Claro que esta es una lectura excesivamente política, y que la Argentina de los ’90 y del 2000 también cambió por motivos externos a los resultados electorales. Pero Milei va por la presidencia de la Nación, no por la dirección del CONICET, y esta lectura le permite mantener al kirchnerismo como su némesis y circunvalar convenientemente la experiencia macrista para atacarla desde un lugar hasta ahora inédito. El esfuerzo de Milei por asociarse a la memoria histórica de Carlos Menem y Domingo Cavallo anuda su presente al de una experiencia que, en sus propios términos, fue exitosa, y le permite saltearse el pantano en el que está metido Macri con su macilenta idea de liquidar al peronismo. Quizás por eso, en “Primer Tiempo”, Macri se refiere 41 veces al populismo, mientras que Milei en “El camino del libertario” lo hace sólo una. No para aburrir con el peronismo y la cultura, sino para captar la forma más proteica del antipopulismo con los proyectos igualitarios y ver en Alberto Fernández “la llegada de un nuevo gobierno de corte populista y sus típicos programas de controles de precios.”

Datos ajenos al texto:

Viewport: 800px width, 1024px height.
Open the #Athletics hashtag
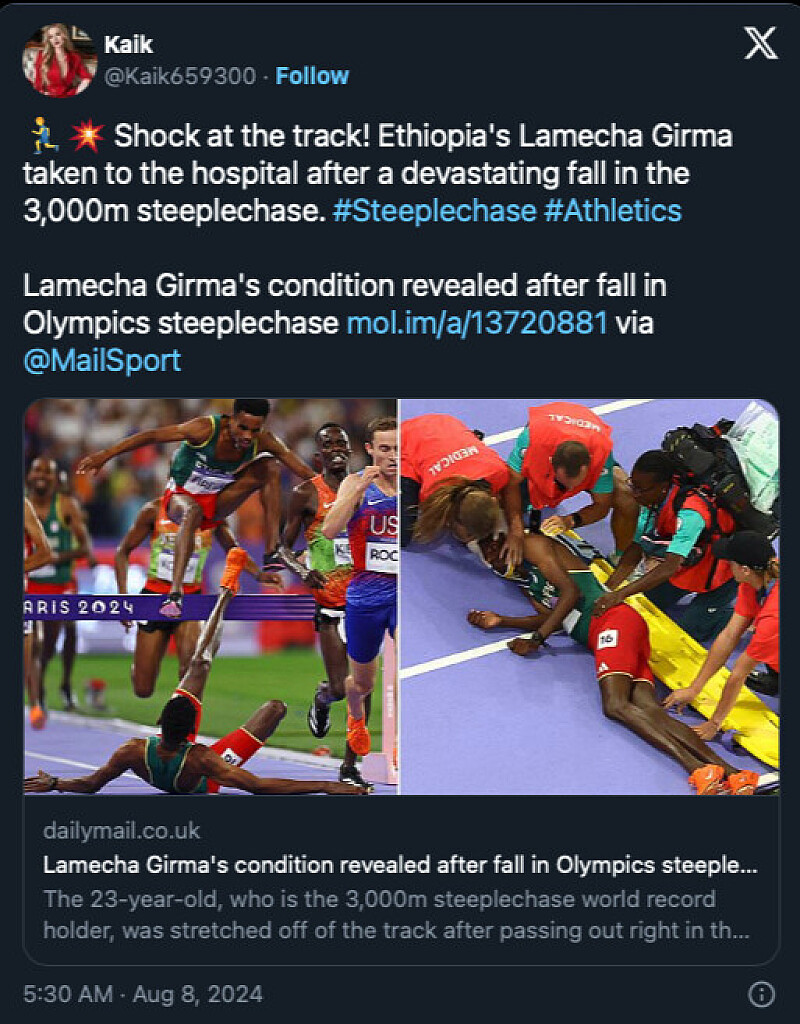(x=613, y=211)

Eso: Milei va a lo proteico. Si Macri busca formas de anticipar un programa de gobierno (con la carambola de diferenciarse de sí mismo cuatro años atrás), Milei facilita su propio trabajo con gritos doctrinarios. No lo caracteriza la claridad conceptual, precisamente, pero tampoco la busca. Las imágenes (suprimir el Estado, que desaparezcan los impuestos, la moneda, todo) son más elocuentes y dibujan un horizonte mucho más que una serie de medidas.

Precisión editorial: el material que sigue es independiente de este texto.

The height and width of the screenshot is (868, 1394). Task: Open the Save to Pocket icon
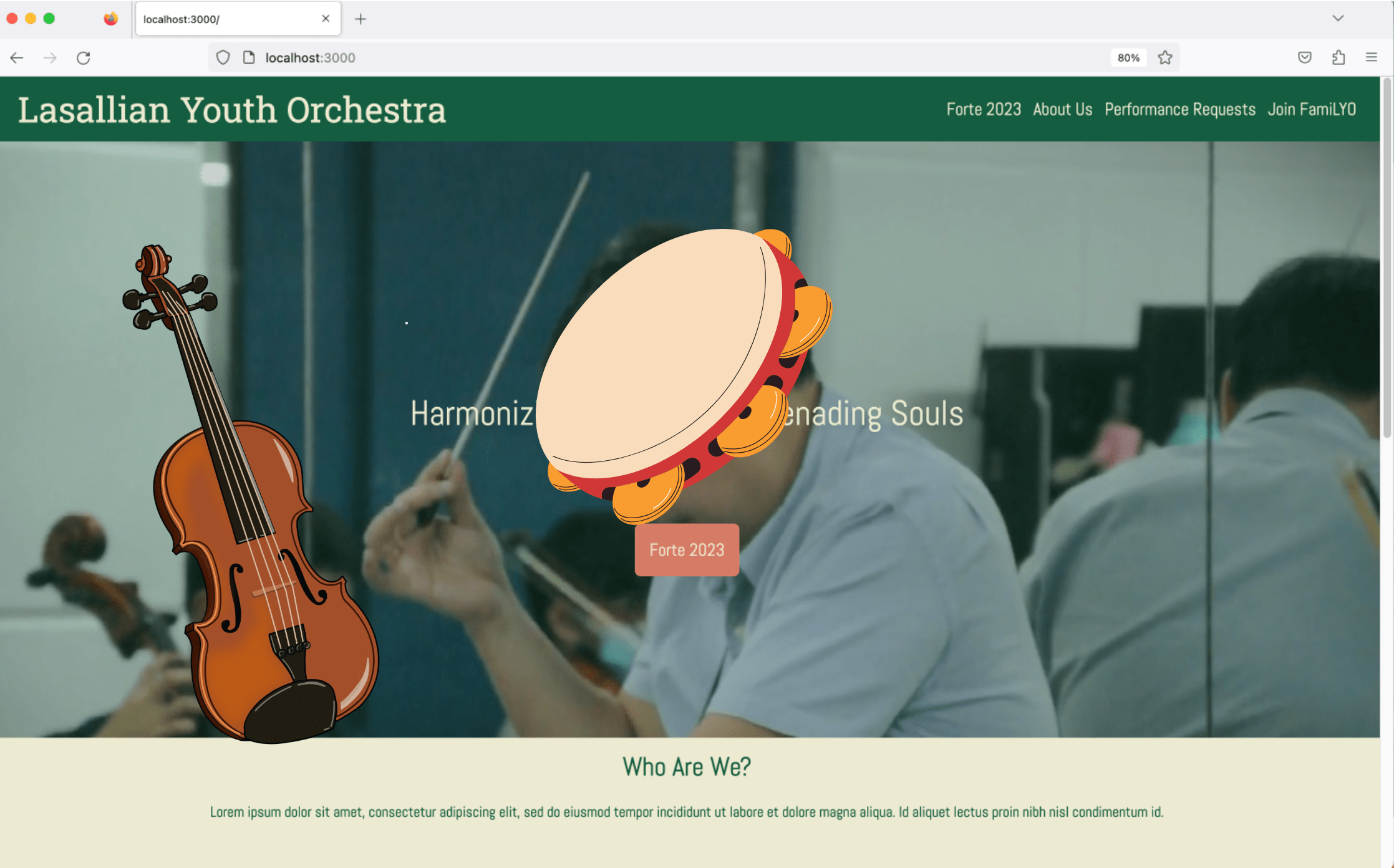(1305, 58)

Ese contexto torna inteligible el heterogéneo apoyo que pueda tener Milei. Una de las discapacidades mas notables de muchos análisis políticos es imaginar votos de baja calidad: el voto a Milei es un voto desesperado, es un voto bronca, un voto de segundo orden. Todos los votos reaccionan a algo, todas las identidades -políticas y de otro tipo- se construyen, en mayor o menor medida, en oposición a otras. La idea de que hay voto virtuoso de ciudadanos que el día de la elección desayunan dos tostadas con queso blanco y se planchan la camisa, frente a otros que llegan al lugar de votación después de haber quemado algo es solo un ejercicio autocelebratorio. Hay mucho más violencia, destrucción y desconsideración en las ideas que buena parte del liberalismo promovió como plataforma para discutir cómo debe ser la sociedad argentina en los últimos 50 años que en las motivaciones de los votantes, que busca su voz en un marco muy restringido de opciones. La verdad libertaria se monta sobre la tragedia de este medio siglo de insistencia en las potencialidades del individuo económico y en los obstáculos que la vida colectiva ofrecen a ese paraíso, y no en la supuesta inadecuación de los votantes.

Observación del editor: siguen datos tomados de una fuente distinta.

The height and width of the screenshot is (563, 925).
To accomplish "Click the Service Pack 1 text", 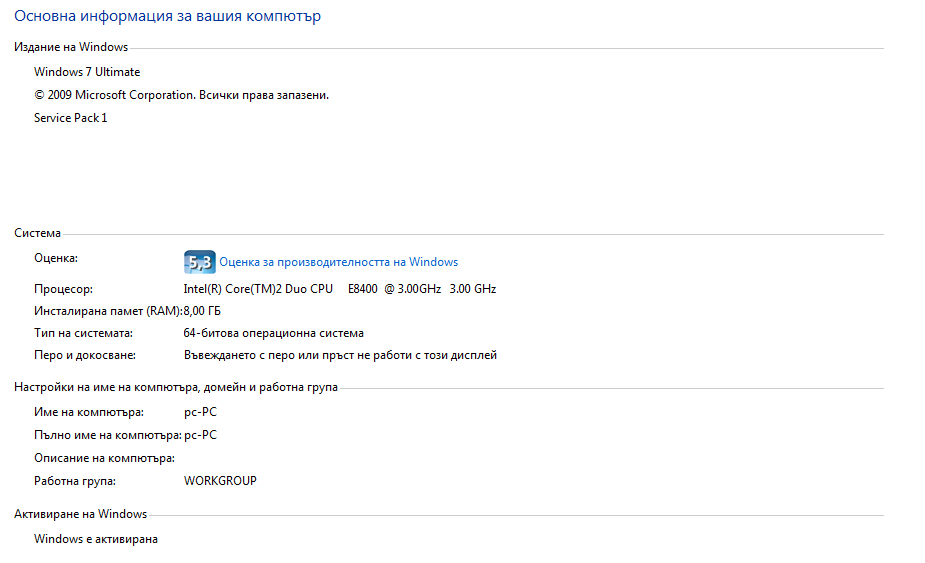I will [x=71, y=118].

En parte por eso, la emergencia de La Libertad Avanza es algo más que un fenómeno pasajero. Milei está para quedarse.
Para quedarse donde está.
Para quedarse con todo.
Para quedarse en el molde. Una de las tantas esperanzas demenciales es la de que llegado el momento de capturar el centro político, Milei se modere. Nada indica que ese sea su camino. Milei describe aquello que anticipa, su misión no es decir la verdad sino hacerla posible. Milei parece crecer en la insistencia de sí mismo, mientras la realidad que lo rodea confirma que la Argentina igualitaria de los ’60 sobre la que se monta el resto de la competencia electoral es un holograma difuso que está disponible para una parte cada vez más chica del país y que el barbarismo de su proyecto civilizatorio es la nueva forma de la modernización.